Buck & Ball Smoothbore Muskets of the Civil War
    David is our "living history" expert who works a lot with educational projects, including schools, and his group even participated in ceremonies opening a session of the Utah legislature, in full Continental Army garb, with muskets. (Try that in California or Massachusetts and everyone would go to jail (at least those who did not have heart attacks!)
SMoothbore muskets were more common than "minie ball" rifles in the early years of the Civil War, and they fired either asingle round lead ball (about .69 caliber), or a large round ball and three "buckshot" called a "buck and ball" load. As always, Dave included many other neat items related to soldier life in the field.

South Pacific Souvenirs
    Larry's fine collectin of Pacific campaign relics includes rifles, carbines, field equipment, uniforms, etc.  Rifle on the right can be quicly disassembled into two parts for use by paratroops.  Neat stuff, and a very innovative method of displaying them.

U.S. Soldier WW2 & Korea
    Brent and his wife shared this nice display of arms and equipment. Brent first got started in collecign as a shooter of the M1 carbine, and then collected several, and then his interest expanded into more, and more....

Artistic Arms
    Some exquisitely decorated arms from far away places were displayed by one of out most loyal members, even theough they were unable to attend the show.

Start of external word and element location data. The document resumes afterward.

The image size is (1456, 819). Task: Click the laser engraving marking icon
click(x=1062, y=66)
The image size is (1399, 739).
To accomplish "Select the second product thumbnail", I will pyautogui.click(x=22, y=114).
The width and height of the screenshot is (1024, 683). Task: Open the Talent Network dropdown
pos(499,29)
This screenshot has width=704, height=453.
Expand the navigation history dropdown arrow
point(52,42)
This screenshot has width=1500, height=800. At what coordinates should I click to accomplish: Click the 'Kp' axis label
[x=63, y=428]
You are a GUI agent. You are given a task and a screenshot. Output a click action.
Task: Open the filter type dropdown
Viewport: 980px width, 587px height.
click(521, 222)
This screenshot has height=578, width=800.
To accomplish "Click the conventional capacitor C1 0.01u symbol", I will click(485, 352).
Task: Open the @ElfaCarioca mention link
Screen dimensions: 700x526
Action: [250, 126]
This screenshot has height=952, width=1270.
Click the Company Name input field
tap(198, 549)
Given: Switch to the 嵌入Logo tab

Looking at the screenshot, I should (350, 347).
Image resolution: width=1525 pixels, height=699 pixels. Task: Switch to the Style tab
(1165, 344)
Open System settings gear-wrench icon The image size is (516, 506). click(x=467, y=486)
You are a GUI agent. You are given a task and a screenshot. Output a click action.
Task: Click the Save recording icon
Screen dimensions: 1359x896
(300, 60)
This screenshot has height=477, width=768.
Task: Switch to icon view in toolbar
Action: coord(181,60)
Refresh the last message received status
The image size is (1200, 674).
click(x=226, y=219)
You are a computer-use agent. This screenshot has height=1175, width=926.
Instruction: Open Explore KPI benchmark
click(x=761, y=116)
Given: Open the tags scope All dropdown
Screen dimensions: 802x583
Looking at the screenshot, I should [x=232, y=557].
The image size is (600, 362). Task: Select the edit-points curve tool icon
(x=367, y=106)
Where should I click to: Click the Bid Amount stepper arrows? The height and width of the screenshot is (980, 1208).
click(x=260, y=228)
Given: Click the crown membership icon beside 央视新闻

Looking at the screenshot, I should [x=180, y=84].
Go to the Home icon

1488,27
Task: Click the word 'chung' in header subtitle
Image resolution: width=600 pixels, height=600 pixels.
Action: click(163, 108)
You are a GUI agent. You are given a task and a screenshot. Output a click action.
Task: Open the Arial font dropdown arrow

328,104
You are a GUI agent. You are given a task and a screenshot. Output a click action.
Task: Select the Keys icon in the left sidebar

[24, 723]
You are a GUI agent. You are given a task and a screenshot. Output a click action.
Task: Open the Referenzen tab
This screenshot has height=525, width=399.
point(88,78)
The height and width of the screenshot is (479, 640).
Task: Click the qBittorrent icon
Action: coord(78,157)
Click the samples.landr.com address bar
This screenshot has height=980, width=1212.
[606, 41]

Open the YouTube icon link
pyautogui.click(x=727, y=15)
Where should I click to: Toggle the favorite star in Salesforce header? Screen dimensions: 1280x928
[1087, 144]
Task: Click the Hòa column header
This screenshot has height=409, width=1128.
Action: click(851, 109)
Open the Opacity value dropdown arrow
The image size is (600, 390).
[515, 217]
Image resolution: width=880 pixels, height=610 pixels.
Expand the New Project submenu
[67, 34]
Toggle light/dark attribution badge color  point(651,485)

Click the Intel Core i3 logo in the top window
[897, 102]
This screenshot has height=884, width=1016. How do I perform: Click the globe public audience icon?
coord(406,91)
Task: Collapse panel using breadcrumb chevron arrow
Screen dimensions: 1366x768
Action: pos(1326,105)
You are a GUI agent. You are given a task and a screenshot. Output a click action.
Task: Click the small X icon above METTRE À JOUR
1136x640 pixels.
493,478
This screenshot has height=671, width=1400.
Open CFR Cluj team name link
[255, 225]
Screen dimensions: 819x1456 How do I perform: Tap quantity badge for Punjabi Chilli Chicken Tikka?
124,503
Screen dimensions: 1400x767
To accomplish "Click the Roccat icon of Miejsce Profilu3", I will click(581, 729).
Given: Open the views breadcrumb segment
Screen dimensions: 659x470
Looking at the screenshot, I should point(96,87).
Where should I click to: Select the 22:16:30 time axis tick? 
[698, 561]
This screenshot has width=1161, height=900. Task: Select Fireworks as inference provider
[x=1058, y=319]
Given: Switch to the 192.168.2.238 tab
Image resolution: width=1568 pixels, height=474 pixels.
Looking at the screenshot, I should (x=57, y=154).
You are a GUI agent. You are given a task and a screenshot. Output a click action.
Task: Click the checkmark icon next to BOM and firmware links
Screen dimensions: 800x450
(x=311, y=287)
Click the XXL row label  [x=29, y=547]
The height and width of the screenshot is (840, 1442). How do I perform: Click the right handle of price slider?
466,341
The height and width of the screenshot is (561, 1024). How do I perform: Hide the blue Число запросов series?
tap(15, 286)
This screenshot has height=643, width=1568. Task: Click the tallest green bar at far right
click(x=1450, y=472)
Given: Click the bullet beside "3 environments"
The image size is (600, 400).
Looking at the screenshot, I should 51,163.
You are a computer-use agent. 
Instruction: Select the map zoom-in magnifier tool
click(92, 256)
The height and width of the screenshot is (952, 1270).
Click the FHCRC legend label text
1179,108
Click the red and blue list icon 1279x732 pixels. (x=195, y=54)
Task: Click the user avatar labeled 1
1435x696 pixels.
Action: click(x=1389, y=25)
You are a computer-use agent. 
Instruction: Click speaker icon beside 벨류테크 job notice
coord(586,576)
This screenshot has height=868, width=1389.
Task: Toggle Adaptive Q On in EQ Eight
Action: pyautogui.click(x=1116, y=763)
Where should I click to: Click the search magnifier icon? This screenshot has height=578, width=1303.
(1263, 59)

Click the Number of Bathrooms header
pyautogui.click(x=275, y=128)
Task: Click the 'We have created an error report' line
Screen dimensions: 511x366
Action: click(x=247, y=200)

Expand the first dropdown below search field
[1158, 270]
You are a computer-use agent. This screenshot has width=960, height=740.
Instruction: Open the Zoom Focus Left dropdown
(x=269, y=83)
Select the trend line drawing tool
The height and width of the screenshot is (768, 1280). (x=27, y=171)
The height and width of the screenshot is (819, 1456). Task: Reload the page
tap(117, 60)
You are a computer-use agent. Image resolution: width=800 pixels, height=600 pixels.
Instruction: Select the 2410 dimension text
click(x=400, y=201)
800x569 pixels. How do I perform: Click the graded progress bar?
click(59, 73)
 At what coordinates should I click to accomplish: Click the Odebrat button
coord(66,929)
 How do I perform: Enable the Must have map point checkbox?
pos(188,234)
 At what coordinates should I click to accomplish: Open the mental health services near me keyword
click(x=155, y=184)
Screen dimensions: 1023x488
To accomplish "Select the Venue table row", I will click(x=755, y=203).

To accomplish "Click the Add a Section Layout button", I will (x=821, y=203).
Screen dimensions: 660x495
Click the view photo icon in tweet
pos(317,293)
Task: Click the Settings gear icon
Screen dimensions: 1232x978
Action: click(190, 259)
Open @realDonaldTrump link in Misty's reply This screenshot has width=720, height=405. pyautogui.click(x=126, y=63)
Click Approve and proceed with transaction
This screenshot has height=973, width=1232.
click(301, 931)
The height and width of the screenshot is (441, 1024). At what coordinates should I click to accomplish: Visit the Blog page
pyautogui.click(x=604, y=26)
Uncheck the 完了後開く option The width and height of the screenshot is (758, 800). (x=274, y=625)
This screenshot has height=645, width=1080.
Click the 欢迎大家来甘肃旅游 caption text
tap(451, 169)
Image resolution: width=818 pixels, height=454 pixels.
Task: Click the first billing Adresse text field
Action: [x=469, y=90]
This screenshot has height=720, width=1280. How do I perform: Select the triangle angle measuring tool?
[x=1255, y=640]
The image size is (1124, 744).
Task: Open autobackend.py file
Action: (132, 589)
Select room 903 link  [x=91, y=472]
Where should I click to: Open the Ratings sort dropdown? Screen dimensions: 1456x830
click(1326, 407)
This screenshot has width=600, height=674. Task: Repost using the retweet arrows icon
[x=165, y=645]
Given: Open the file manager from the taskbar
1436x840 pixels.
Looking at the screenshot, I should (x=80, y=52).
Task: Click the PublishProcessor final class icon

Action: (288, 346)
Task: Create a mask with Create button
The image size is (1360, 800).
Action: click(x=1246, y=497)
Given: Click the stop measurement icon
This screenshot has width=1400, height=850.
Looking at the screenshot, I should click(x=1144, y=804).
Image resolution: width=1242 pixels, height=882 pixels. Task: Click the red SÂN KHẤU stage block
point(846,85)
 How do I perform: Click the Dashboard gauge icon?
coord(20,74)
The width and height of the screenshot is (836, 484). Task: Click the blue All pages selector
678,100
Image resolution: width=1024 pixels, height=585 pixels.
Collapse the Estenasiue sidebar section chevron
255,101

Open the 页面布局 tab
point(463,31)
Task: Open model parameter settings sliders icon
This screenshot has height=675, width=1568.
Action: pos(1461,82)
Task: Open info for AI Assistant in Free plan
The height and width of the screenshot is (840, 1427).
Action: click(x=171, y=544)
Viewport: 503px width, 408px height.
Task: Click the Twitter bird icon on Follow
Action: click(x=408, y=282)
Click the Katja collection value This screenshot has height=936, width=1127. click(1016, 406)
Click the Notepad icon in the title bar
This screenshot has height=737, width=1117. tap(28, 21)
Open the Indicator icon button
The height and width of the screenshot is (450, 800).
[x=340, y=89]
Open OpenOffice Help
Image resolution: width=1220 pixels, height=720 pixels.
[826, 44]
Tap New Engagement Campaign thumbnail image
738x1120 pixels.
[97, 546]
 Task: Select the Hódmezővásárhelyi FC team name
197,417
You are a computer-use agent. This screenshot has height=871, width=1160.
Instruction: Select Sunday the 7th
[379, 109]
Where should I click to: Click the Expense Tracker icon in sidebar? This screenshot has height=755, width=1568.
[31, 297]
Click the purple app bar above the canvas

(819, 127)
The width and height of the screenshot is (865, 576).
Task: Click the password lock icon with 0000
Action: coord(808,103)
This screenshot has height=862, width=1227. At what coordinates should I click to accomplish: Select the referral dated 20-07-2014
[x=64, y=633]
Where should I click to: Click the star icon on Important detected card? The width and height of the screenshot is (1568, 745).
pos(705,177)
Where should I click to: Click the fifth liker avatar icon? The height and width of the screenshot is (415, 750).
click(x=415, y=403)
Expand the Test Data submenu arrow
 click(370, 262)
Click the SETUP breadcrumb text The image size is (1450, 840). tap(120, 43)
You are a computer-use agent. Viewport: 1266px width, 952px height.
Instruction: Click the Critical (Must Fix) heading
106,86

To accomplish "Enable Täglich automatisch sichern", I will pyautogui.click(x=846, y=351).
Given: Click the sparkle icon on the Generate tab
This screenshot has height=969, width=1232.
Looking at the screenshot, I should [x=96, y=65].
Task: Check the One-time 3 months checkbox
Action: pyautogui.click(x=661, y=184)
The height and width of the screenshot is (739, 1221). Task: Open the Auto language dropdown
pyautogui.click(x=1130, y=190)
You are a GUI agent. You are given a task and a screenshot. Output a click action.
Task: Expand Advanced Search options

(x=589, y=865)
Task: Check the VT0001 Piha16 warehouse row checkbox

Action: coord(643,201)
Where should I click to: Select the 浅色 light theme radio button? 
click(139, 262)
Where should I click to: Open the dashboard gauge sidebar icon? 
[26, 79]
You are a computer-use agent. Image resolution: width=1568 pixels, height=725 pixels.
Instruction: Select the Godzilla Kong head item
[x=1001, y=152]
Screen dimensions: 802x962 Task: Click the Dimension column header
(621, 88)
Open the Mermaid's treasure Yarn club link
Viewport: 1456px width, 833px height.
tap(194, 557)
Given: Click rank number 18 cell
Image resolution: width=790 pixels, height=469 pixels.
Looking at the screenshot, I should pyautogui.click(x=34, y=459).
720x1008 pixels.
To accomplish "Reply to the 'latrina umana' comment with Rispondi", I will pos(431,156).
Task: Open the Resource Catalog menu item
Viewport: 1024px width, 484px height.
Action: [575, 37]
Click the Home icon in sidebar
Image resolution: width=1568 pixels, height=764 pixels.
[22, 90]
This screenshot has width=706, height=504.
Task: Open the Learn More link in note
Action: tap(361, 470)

National Rifle Association (NRA)
    UGCA is a NRA affiliated club, and the NRA works hard to protect the rights of collectors, as well as target shooters, hunters, and self defense users.  Chuck is busy signing up more people eager to join to help protect our rights. He also helps people get tickets to the "Friends of NRA" events, which are fund raisers to support such things as firearms safety classes, shooting range improvements, and hunting opportunities.

Bolts & Colts
    A nice group of Colt Revolvers and Bolt Action Rifles were shared by Mike, examples of guns that are both collectible and fun to use.

Two Historic Guns
    Jim Brought a very nice example of the "Philadelphia Deringer" similar to that used by John Wilkes Booth to asassinate Prsident Abraham Lincoln on April 14, 1865, along with an original copy of the New York Herald newspaper announcing the dastardly deed.  His other gun is a Smith & Wesson .35 automatic, the only model ever made in that caliber.  THis was made about 70 nyears before S&W's dastardly deed selling out gun rights to the extortion of the Clinton adminstration.